Guest blog by Shiera Wilson
Merry Christmas. Two words spoken often this time of year. Do we think about their meaning? Merry Christmas and Happy New Year, incorporating two greetings, were written in an informal letter by an English admiral in 1699. Does it seem at times the English beat us to everything? In the same era the English carol, “We wish you a Merry Christmas” was first played. It is still popular today.
Today, especially at Christmastime, instead of the usual Hello, we greet each other with the seasonal salutation, Merry Christmas. Merry is jovial, and outgoing and mildly intoxicating to some. It brings a smile to our faces and a spring to our step. We place money in the pot of a bell ringing worker of the Salvation Army. Merry was the first to be used with Christmas.

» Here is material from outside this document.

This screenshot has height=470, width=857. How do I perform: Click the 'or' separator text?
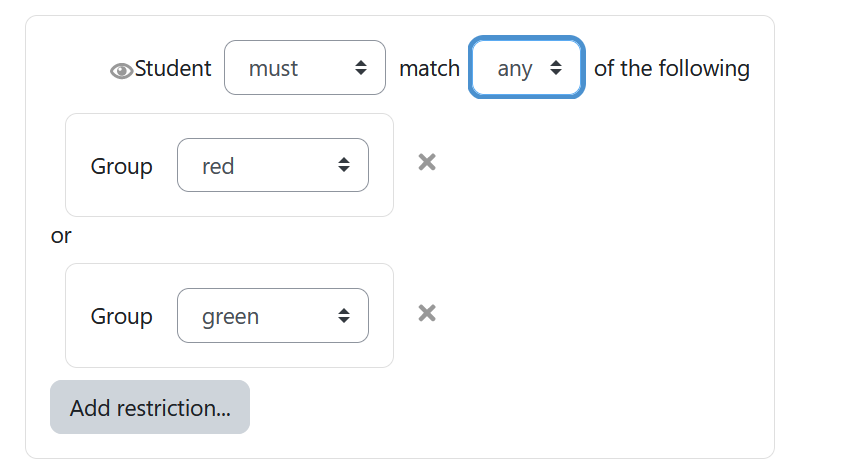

My first visit to England during the Christmas season, I was greeted with Happy Christmas. I felt it a cheery greeting from them and I said in return my Merry Christmas. In my research I learned that the English used both Merry and Happy. Most stopped using ‘merry” during the 18th and 19th centuries. The royal family adopted “Happy Christmas” as their preferred greeting. Happy Christmas didn’t make the same inroads in the United States, and in the early 20th century its use declined. The use of Happy Holidays and Season’s Greetings started picking up when Merry Christmas peaked, gaining popularity among businesses in the United States. However, it is noted that Merry Christmas remained the more popular and any attempt to dethrone it failed (no pun intended to British Royals).

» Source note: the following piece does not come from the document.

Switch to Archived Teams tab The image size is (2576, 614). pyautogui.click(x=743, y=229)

It really doesn’t matter whether we use Merry or Happy with our Christmas greeting. They are both words that lift our weary spirits. And boy do we need them when all we hear is Black Fridays, Cyber Mondays, thieves stealing packages from your front porch and breaking into your house to make off with your children’s Christmas presents, and the ugliness of what politics has become (don’t get me started on that one). We have to fight our way through the fog and put Christ back into Christmas. So, I say to all of you, Merry Christmas or Happy Christmas if you prefer. Both salutations lift us up.